As Tom from Fotango (the Canon Europe company behind Zimki also in deadpool) points out, Zimki uses Mozilla’s C implementation of JavaScript, SpiderMonkey rather than Rhino.

UPDATE: Sep 2007

Cannon Europe are to close the Zimki service on Dec 24th, 2007

UPDATE: June 2010

See how I combined VBA and JavaScript, to make JavaScript an Excel scripting language http://blog.gobansaor.com/2010/06/04/javascript-as-an-excel-scripting-language-via-jsdb/

Tables Vs.
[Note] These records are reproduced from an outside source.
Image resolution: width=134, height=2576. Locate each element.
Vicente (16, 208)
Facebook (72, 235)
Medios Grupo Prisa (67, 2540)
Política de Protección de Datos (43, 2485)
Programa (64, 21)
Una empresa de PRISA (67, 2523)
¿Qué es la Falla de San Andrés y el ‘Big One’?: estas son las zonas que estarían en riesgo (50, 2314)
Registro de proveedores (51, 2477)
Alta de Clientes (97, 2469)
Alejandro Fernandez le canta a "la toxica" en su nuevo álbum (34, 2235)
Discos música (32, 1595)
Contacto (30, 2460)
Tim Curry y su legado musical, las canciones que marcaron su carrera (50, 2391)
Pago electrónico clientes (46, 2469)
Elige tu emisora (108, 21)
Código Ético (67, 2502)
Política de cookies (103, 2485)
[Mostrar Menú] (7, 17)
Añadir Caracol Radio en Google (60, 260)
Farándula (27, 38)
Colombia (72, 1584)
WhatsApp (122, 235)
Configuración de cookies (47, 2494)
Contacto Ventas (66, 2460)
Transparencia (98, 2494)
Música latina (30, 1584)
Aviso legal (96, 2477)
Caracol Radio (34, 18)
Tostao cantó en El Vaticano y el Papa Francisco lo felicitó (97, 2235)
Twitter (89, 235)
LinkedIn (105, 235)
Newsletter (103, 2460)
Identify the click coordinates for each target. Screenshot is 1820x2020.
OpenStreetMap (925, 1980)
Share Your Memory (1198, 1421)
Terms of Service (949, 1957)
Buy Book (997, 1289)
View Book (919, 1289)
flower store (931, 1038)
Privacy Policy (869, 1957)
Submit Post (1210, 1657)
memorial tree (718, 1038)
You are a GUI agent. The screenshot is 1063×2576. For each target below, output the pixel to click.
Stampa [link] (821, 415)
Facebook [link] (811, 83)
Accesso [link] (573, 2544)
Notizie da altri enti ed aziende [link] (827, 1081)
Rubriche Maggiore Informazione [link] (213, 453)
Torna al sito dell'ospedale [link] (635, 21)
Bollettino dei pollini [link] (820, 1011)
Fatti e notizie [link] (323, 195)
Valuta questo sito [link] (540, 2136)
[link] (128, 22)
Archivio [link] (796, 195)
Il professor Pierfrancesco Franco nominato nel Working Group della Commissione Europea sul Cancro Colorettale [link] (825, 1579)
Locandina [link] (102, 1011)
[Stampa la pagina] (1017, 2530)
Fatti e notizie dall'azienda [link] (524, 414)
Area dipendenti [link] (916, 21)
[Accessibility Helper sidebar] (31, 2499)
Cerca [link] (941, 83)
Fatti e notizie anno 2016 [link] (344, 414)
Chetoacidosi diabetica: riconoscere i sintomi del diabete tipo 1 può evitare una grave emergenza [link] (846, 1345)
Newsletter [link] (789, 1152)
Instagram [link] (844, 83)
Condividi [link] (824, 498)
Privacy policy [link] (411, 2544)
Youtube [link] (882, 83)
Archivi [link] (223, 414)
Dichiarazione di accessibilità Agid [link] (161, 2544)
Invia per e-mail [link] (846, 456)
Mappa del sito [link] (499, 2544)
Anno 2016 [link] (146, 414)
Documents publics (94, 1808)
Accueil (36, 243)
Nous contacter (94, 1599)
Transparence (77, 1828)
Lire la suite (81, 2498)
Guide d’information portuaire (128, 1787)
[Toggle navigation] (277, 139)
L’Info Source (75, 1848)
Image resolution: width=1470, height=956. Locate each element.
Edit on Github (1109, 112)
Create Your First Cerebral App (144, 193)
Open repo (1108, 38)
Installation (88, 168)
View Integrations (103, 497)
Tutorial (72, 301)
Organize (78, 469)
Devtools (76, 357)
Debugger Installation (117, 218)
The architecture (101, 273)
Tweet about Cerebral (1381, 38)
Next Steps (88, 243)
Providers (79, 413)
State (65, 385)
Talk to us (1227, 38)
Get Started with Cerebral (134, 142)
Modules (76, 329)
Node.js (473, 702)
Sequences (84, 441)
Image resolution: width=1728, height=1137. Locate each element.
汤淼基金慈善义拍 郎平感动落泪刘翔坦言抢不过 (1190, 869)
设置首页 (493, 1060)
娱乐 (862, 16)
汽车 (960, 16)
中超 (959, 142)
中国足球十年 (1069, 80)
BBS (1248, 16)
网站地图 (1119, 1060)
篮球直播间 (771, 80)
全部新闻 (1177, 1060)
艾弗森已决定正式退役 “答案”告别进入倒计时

XML; the data lingua franca debate.

Okay I’m exaggerating, there’s no debate, those using tables (mainly business-orientated techies/power-users) are blissfully unaware of the charms of XML; while those whose only answer to every data exchange problem is XML (or its Javascript cousin JSON) think tables are something people used to design HTML web sites before they discovered the delights of CSS – or worse, the things that DBAs (those killjoys of the development world) are always going on about.

Tables, aka datasets, aka datagrids, aka CSV or TSV files and the peoples favourite, the Excel Range, are alive and well and continue to drive most IT based business processes.

Look at this recent comparison of mashup tools over on TechCrunch, if you look at the comparison table only one product uses tables (datagrids) as its “pipe transport protocol” (Input/Output feeds) the rest are all XML variations. The product in question is Proto which is significant as it’s the only mashup tool I know (other than RSSBus which wasn’t on the Techcrunch list) that deals with the current reality of Excel/”behind-the-firewall data sources” while also looking to the near-future where more and more (but not all) data migrates to the cloud.

I not saying that XML is always the wrong choice; RSS, OPML, MicroFormats and the unloved but powerful HTML <table> tag are here to stay and more and more tools offer out-of-the-box parsing for these standards (did you know that Excel can parse a HTML table?). Likewise for formal robust interfaces between systems a bespoke XML protocol can be useful for professional developers. But if a mashup product ignores tables as an input/output format, that product is ignoring the most common business focused data format there is (and the skills of those who day-in day-out manipulate such datasets).

One other line on the TechCrunch table (see how useful tables are) that intrigued me was the assigned level of Advanced to the skill level required to use Proto. There are at least 2 million VBA users out there without any formal programming training who construct corporate internal “mashups” everyday, for that constituency Proto would be by far the easiest tool to use.

Inventory Management for Developers

The excellent Alistair Cockburn discuses why software development is remarkably like manufacturing and how we can learn from modern manufacturing theory to better structure our software delivery processes (or indeed any business process where the internal inventory item is the ‘yet-to-be-validated decision’).